Examples: Mark Wood and Josh Hazlewood.
In Jasprit Bumrah’s absence, India might be the slowest pace attack in the T20 World Cup.
There is another category of players which are not necessities but they are a luxury to have, given they are rare in supply.
- Floater: A floater is a batter who is capable of batting in multiple - at least three - positions without any considerable decrease in their optimal value. Suryakumar Yadav, Glenn Maxwell, Jos Buttler and Rilee Rossouw are fine examples.
- A left-handed spin basher: As mentioned above, if your spin basher is a left-hander, you can tackle multiple match-ups with one player.
- An LHB spin-bashing all-rounder: Which is the rarest breed in cricket? Dan Weston, in conversation with Cricket.com, narrowed it down to a left-handed basher of spin bowling who can contribute with the ball as well. Possessing such a player will kill three birds with one stone. This breed is so rare, we can only think of Moeen Ali. Nicholas Pooran has recently started to dip his toes in this category.
- An attacking wrist-spin bowling all-rounder: A leg-spinner who snaffles wickets during the middle-overs and can also provide you quick runs. This is such a luxury, having this player can absorb many flaws in a T20 line-up. Shadab Khan, Wanindu Hasaranga, and Rashid Khan vindicate this theory.
- A left-arm powerplay specialist: Opening the bowling with a swing bowler who bowls left-arm increases the chances of early success. They are the bowling equivalent of having a left-handed batter. No better examples in this category than Shaheen and Trent Boult.
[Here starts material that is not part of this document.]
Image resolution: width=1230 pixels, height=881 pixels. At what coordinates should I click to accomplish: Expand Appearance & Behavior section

- Multiple seam bowling all-rounders: Teams like Australia and England have more than one seam bowling all-rounders. Having a cushion for your cushion bowler is definitely a luxury.
- Multiple spin-bowling all-rounders: England also have two spin-bowling all-rounders in Livingstone and Moeen, both of whom can turn the ball in different directions to a right-hander, That is what you call the icing on the cake.
- A mystery spinner
- A second wicketkeeper in the XI
How are the Top 10 T20 World Cup teams framed?
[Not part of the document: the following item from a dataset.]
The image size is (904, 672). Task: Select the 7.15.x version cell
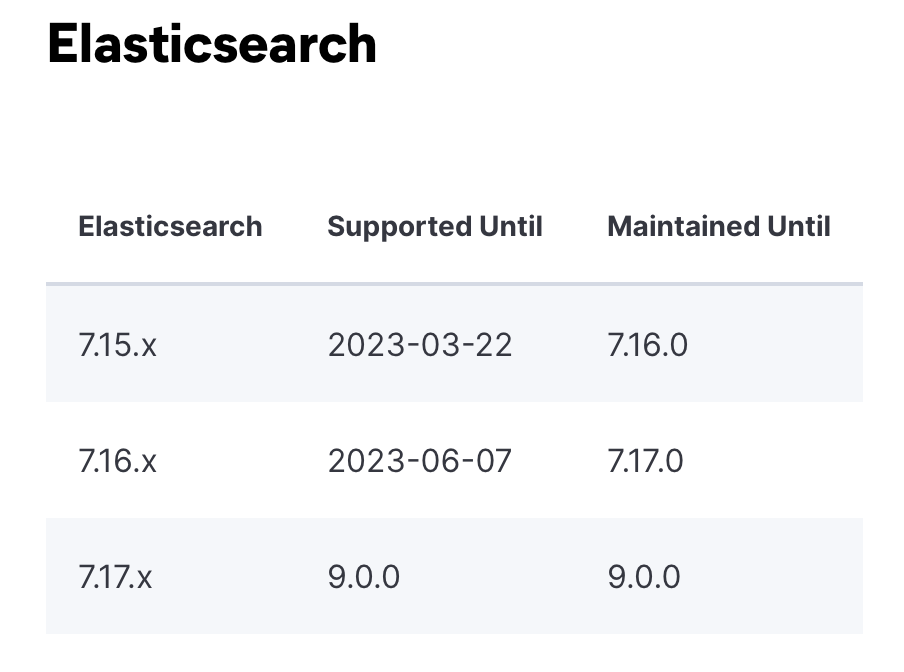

Four teams - New Zealand, England, South Africa and Australia tick all boxes. However, the Kiwis have most players of subpar quality in their category. Australia and England have only one facet in the moderate category which tells you why they are the favorites for the World Cup. Next is South Africa with only three moderate entries.
Pakistan cover up the absence of a pace-bowling all-rounder with a spin-bowling all-rounder in Shadab Khan. He can also be the spin basher at number four and thus becomes the MVP of this Pakistan team.
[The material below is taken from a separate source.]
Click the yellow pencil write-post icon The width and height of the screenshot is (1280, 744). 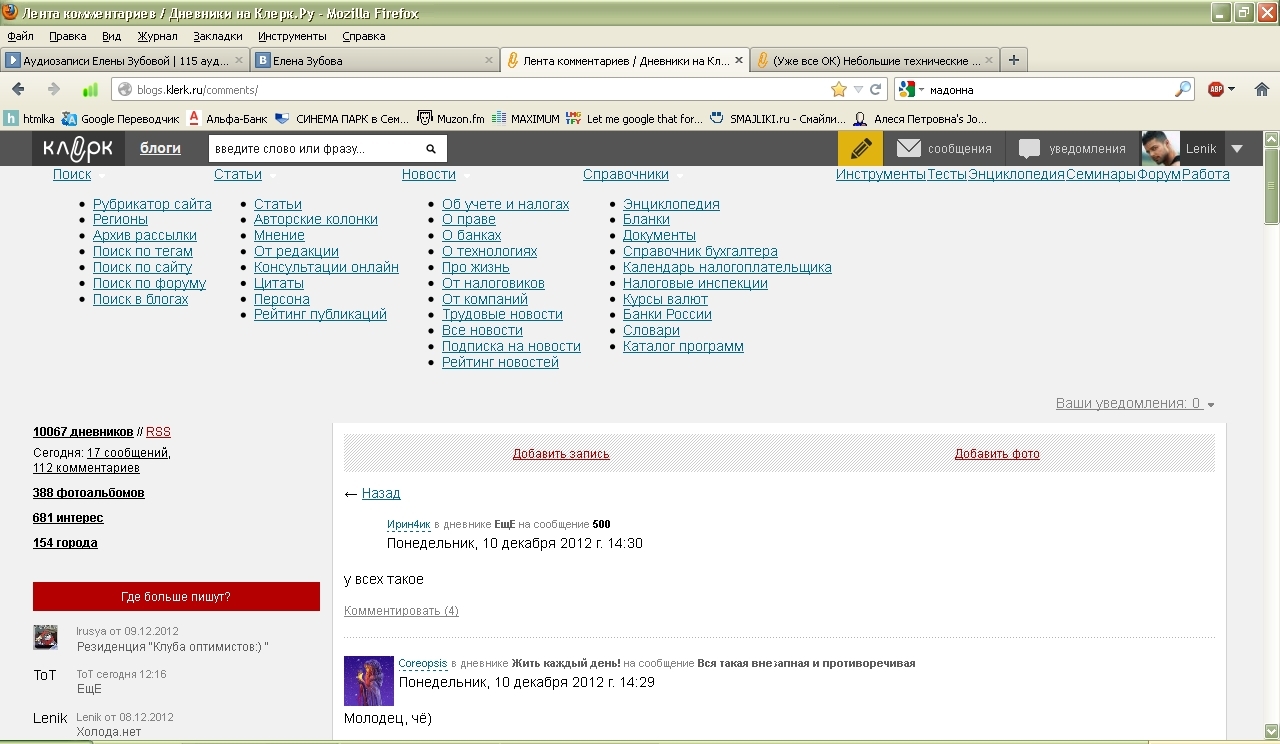[860, 149]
India miss out on key aspects, mostly due to injuries. Bangladesh have the most openings in their squad construction which reflect their poor record in T20s since the last World Cup (4 wins in 14 matches).
Sri Lanka, West Indies and Afghanistan tick a lot of boxes as well. It lends them more balance than other sides but without the utmost quality.
There are so many categories that it is nearly impossible to be top-notch in every department, as the chart above depicts. Some teams fulfill the bowling requirements - like Pakistan and South Africa. Some pack their batting - like England.
On other occasions, owing to the conditions, holding one player of any particular category up your sleeves which the opposition doesn’t have can win you a game. That is how much these subtleties matter. T20 is a complex sport after all. It is the shortest recognized format but it is long enough for teams to exaggerate any little advantage into the deciding factor.